Because students have the notion that their grades at Andover will effectively shape the rest of their lives, grades can be an overwhelming source of anxiety. A student’s grade at Andover becomes an aspect of their identity — a number that defines their intelligence. Moreover, in addition to measuring one’s academic excellence, grades have become an indicator of one’s willingness to sacrifice sleep and other commitments.

Because of the overwhelming importance placed on grades, good grades become the only thing that students strive for. Rather than by a desire for knowledge that fuels their work, they are motivated by numbers. This trivialization of knowledge creates an environment where students learn to the test and study for the grade, only to let abandon their learning after formal assessment has been completed.

Additionally, grade-centric culture discourages risk-taking. In individual assignments, students are rewarded by following instructions exactly. In the classes they decide to take, they are encouraged to pursue comfortable courses. Students will often choose classes known to be “easy 6’s” to boost their GPA, and over time, this erodes their desire to learn.

All over the U.S., high schools have begun to remove their grading system entirely. They focus more heavily on learning. For example, Milton Academy will eliminate grades for their ninth grade class starting next fall. If we follow their lead and remove (or at least reduce the importance of) the grading system in favor of teacher comments, Andover could reduce students’ anxiety and develop an environment in which students can focus on learning rather than assessments.
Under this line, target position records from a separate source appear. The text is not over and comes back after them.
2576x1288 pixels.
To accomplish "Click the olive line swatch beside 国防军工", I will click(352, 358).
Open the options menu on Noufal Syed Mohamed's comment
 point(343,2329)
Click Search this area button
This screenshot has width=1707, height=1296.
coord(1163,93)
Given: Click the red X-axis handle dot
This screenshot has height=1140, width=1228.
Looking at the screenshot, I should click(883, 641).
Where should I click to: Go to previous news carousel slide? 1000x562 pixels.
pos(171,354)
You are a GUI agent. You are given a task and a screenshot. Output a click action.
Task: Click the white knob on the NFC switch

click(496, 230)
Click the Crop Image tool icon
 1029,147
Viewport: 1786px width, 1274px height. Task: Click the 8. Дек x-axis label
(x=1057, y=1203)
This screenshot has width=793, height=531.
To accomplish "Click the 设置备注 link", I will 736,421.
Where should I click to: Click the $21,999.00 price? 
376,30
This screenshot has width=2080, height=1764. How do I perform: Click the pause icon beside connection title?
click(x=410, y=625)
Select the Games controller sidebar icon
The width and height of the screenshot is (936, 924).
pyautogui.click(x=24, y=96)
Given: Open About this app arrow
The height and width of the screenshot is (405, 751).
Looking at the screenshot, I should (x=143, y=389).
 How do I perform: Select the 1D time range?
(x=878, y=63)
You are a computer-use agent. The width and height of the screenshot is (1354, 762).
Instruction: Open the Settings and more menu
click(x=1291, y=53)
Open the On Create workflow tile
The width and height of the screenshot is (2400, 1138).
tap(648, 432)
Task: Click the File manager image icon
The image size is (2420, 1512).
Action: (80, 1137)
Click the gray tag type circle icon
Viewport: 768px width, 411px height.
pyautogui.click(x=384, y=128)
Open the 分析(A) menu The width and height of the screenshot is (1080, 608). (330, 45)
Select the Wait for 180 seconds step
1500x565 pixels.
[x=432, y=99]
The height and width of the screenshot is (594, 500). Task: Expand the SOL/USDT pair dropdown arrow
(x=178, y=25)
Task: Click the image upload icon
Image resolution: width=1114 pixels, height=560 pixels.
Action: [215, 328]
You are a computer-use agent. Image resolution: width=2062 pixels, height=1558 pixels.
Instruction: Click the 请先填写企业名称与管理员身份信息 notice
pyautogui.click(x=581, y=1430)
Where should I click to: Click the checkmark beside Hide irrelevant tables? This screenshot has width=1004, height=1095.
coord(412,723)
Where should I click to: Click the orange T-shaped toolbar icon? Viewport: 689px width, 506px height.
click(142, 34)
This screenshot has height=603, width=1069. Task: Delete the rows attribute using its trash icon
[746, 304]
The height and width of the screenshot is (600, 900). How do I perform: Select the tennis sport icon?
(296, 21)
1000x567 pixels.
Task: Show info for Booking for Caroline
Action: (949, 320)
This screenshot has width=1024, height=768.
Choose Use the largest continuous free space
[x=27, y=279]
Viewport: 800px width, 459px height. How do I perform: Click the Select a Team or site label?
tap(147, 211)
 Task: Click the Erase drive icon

The school should make it possible for students to take classes they are interested in and learn material that they want to learn without the repercussions of a “bad” grade. Of course, certain requirements would have to be put in place to prevent students from taking five math courses, but every student can find a topic of interest in any subject.

For now, it is important to realize that grades aren’t everything. The number that shows up on a transcript is only a tiny part of a student’s identity. “Good” grades in high school rarely indicate excellence later in life, and it is more important to take advantage of the resources we have at Andover, rather than to avoid challenge and opportunity in pursuit of an insignificant number.